После того как Шаламов, настойчиво добивавшийся встречи с Пастернаком, был приглашен на дачу в Переделкино вместе с другими гостями и читал там свои стихи, до нас дошла только одна – возможно, что и в искаженном (?) виде, – реплика Ивинской Шаламову: «Больше тебе Пастернака не видать!».
О посещении дачи Шаламов оставил записи – как и вообще обо всех встречах и беседах с Пастернаком. Беседы записаны подробно – но не только как исключительно литературные. Весьма подробно, с выразительными деталями Шаламов описывает этот свой визит – первый и последний.«Ощущение какой-то фальши не покидает меня. […] Мне кажется, что жена и Нейгаузы – словом, ближайшее его окружение – относятся к нему, как к ребенку-мудрецу. Не очень-то считаются с его просьбами (отказ Нейгауза играть и кое-что другое). Сами просьбы, с которыми он обращается к домашним, как-то нетверды. Он – чужой человек в доме. Дача, хозяйство, приемы, обеды, все, что миновало и минует его (житейская чаша), обошлось, видимо, дорого».

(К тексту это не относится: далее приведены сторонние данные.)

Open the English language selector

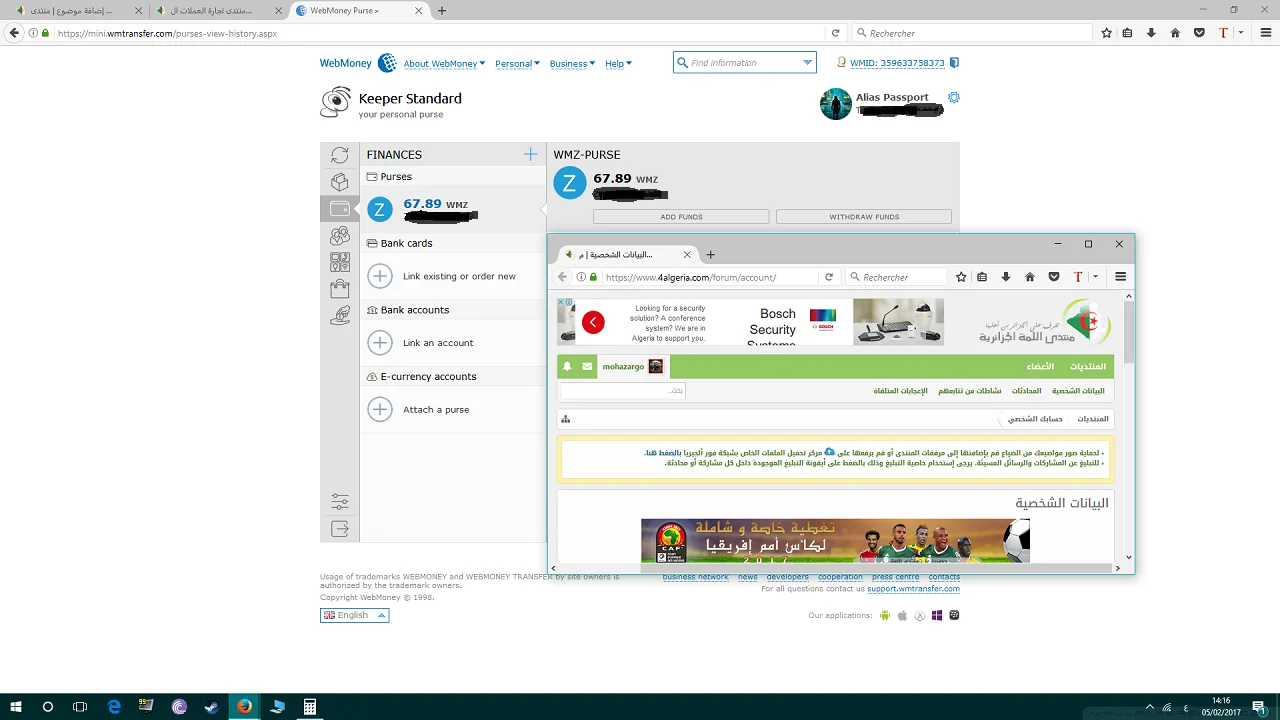coord(354,615)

Да, советская роскошь, которой так стеснялся Пастернак, в чем признавался в одном из писем Шаламову, произвела на лагерника грустное впечатление.

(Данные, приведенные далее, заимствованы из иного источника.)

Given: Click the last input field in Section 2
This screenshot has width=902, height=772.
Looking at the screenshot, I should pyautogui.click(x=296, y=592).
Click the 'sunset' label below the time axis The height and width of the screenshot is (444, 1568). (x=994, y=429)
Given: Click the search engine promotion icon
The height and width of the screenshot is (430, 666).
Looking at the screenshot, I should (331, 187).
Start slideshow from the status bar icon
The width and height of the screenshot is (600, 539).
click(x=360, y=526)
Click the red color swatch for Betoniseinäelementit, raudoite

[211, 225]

Шаламов читал «Розовый ландыш», стих из цикла «О песне», и «Камею». Б. Л. слушал, «опасливо обводя глазами
Пастернак – не Нейгауз, не Симонов. Не исполнитель, не артист. У него свое, бурное и эмоциональное восприятие. У Пастернака, при всей любви к «друзьям» и широком гостеприимстве, есть строки, обращенные к ним же: «О, как я вас еще предам, лжецы, изменники и трусы». В одном из своих эссе, рассуждая о свойстве своих современников, которое назвал «хитрожопостью», Шаламов исключает из круга подобных Пастернака, но пишет о его «равнодушии». Почему? Потому ли, что Пастернак далее как бы отстранился от близкого общения, от порою даже горячих – жар до сих пор исходит – при чтении – писем?

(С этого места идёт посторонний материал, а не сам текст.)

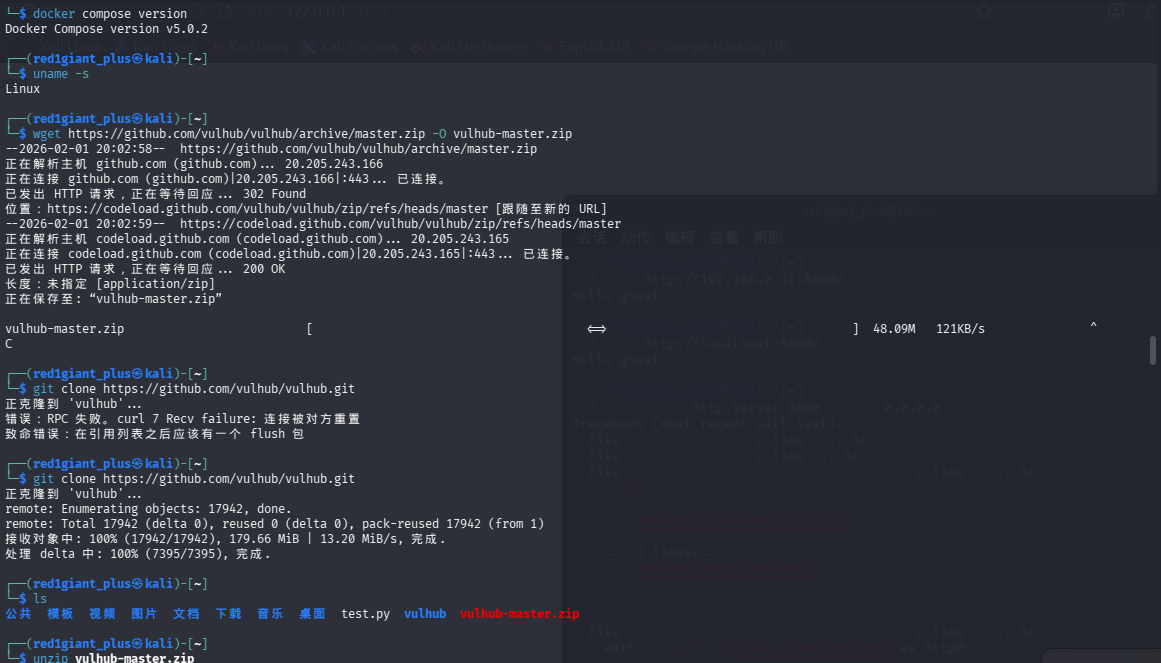The width and height of the screenshot is (1161, 663).
Task: Click the address bar showing 127.0.0.1:8000
Action: (315, 11)
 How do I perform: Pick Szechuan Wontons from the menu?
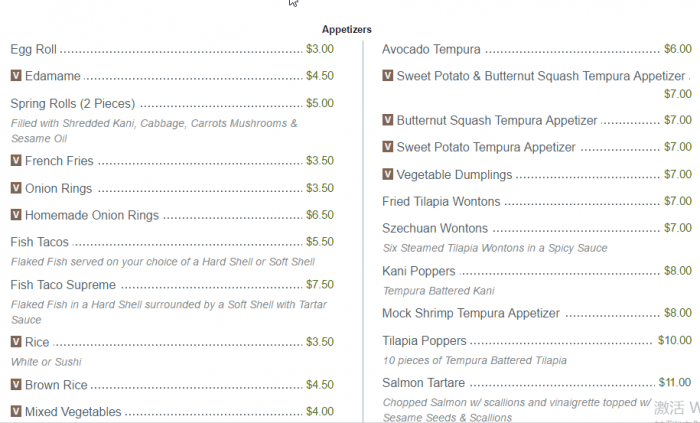(435, 228)
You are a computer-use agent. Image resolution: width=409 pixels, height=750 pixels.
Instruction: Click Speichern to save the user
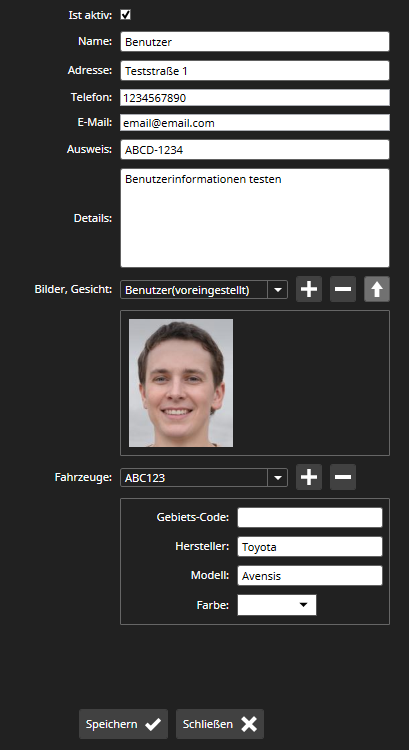(123, 724)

Гадать можно всяко. Не следует забывать о том, какие это дни (и несколько лет далее) и чем наполнены они для самого Пастернака начиная именно с лета 1956-го: судьбой романа, перепиской по его поводу, государственными угрозами – словом, тем, что он сам назвал «приглашением на казнь» (случайно ли совпадение с названием романа В. Набокова? Не думаю…).
Но на даче, 21 июня, Пастернака как поэта (тут Шаламов не ошибался) не миновало ни одно слово из сказанных – и прочитанных – Шаламовым.
При всей восторженной любви и преклонении перед Пастернаком следы влияния его на Шаламова кажутся мне исчезающе малыми. Влияние Шаламова на Пастернака – сильнее.
Процитирую одно из трех шаламовских стихотворений, прозвучавших в тот летний вечер на даче у Пастернака. (Кстати: упомянутая «Камея» была предложена и чуть не попала в первый выпуск «Дня поэзии» 1956 года. Только «Камея» была опубликована при жизни Шаламова, да и то сначала в сокращенном варианте в поэтической книге 1961 года «Огниво», потом полностью в «Шелесте листьев», 1964). Стихотворение из цикла «О песне» – «Я много лет дробил каменья» – появилось лишь в 1988 году, в «Новом мире» (№ 6).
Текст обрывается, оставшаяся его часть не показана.